L’homme qui tua ce soir-là est sans profession. Il complétait les allocations de chômage de son épouse par des revenus issus d’une activité non déclarée de ramassage de bouteilles en plastique. C’est dans ce contexte qu’il empruntait régulièrement la camionnette de son ami qui fut innocenté. Son entourage le décrit comme quelqu’un qui est « gentil, serviable et très attaché sa famille » mais qui est en même temps « agressif, violent, bagarreur et jaloux ». Sa femme l’a d’ailleurs quitté à plusieurs reprises pour échapper à sa violence, se réfugiant alors chez sa mère.

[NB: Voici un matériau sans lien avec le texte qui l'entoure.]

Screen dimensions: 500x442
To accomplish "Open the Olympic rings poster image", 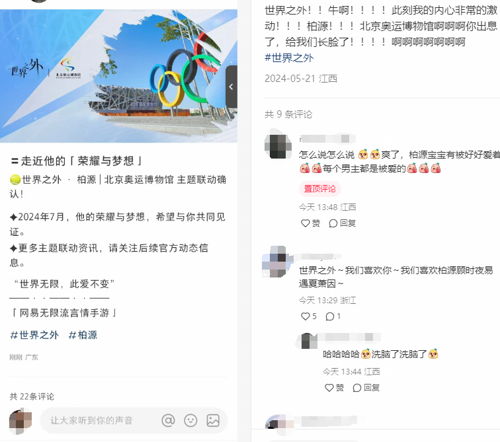I will point(118,76).
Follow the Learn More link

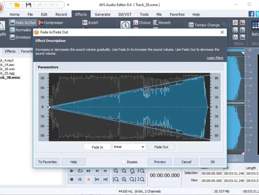pos(215,58)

Le psychiatre qui a examiné Asenov estime quant à lui que l’acte posé sur le parking a été facilité par une « désinhibition causée par l’abus d’alcool » sans que l’on puisse dire pour autant que l’auteur des coups n’avait pas conscience de ce qu’il faisait. L’expert a surtout souligné un « risque de récidive » chez un individu qui manifeste un « trouble de nature antisociale, qui traduit un mode général de mépris et de transgression des droits d’autrui ». En d’autres termes, selon le médecin qui utilise d’ailleurs le terme plus loin dans son rapport, il s’agit d’un psychopathe, c’est-à-dire d’une personne qui n’éprouve aucune culpabilité et pour laquelle l’empathie, notamment à l’égard de ses victimes, relève d’une inaccessible abstraction. La psychopathie, on le sait, est un trouble de la personnalité qui échappe à toute thérapie.

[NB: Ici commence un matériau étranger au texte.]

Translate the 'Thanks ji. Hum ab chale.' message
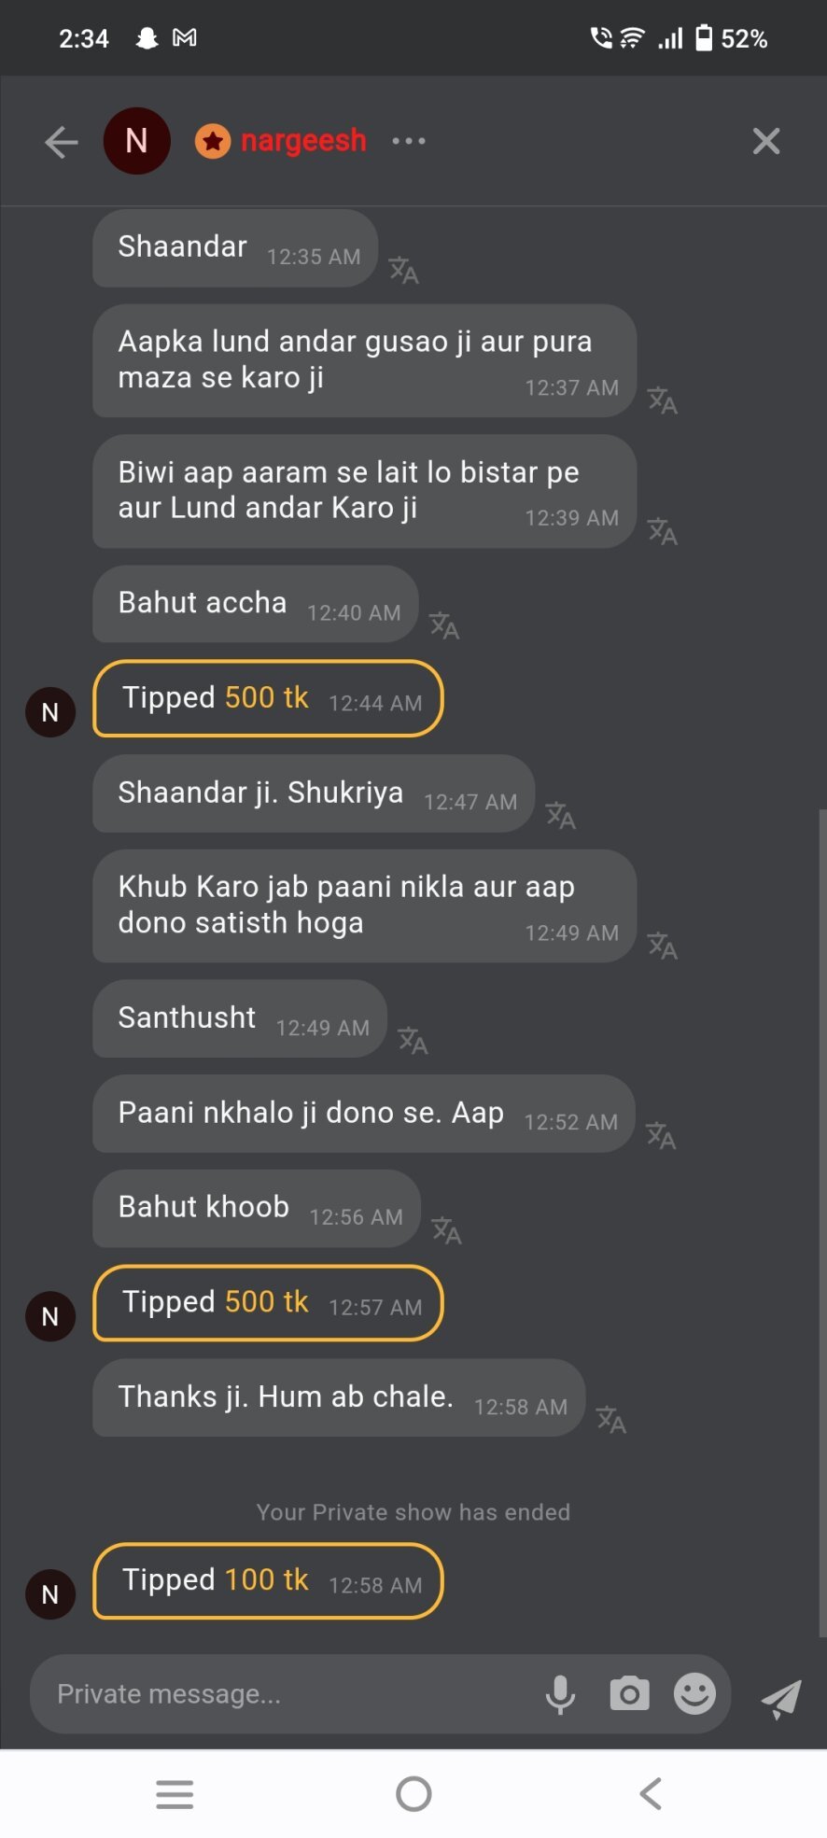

Le psychiatre s’interroge même sur une « intentionnalité dans la volonté prédatrice et violente de s’en prendre aux femmes », comprenez qu’il se demande si l’auteur de ce meurtre n’est pas quelqu’un qui pourrait encore s’en prendre au même genre de « cible ». Le parcours délinquant de l’intéressé est en outre ancien, fourni. Il a connu de régulières réactualisations : 11 enquêtes pour vol en Bulgarie entre 2001 et 2008, un mandat d’arrêt européen pour vol en bande avec violence en 2009. Des condamnations pour 9 ans et demi d’emprisonnement dans son pays natal. D’innombrables plaintes pour coups et menaces contre son épouse entre 2015 et 2018 et déjà 9 condamnations en Belgique pour des faits de roulage et un vol…

Bientôt une « zone P » à Liège ?

Durant sa courte existence, Limia connu le viol, la drogue, la prostitution pour survivre mais aussi pour payer ces produits stupéfiants qui détruisent la vie. Et finalement, elle termina cette longue chute dans la rue. « Cela parait un peu convenu en de telles circonstance mais je tiens à dire que femme avait le coeur sur la main. On la voyait souvent. C’était un belle personne qui, parfois, pouvait être un peu roublarde. Mais cela aussi, c’est parfois une question de survie dans un milieu aussi difficile », nous dit une travailleuse sociale liégeoise qui l’a bien connue.

Est-il vraiment étonnant que le chemin de vie de Lidia, que ce parcours semé d’embuches et de désespoir, ait croisé la route d’un prédateur ? Cette tragédie rappelle en tous cas la nécessité de mettre en place des mesures visant à accroître la sécurité de ces femmes qui pratiquent le plus vieux métier du monde. Elles sont bien plus nombreuses qu’on l’imagine dans la cité ardente : «  Chaque année, nous apportons du soutien à une population dont le nombre varie entre 400 à 500 individus », nous dit-on à Espace P-Liège. Les plus exposées d’entre elles étant celles qui pratiquent cette activité en rue, parfois pour payer leur loyer, parfois pour se payer à manger, parfois se droguer ou pour les trois. Au cabinet du bourgmestre de la ville de Liège, on affichait, il y a quelques mois, la volonté de créer une sorte de « zone P » dans le centre-ville, laquelle bénéficierait d’un encadrement spécifique. Ou cela ? Ce n’est pas encore défini, mais le choix devrait se faire en coopération avec le secteur associatif et la police.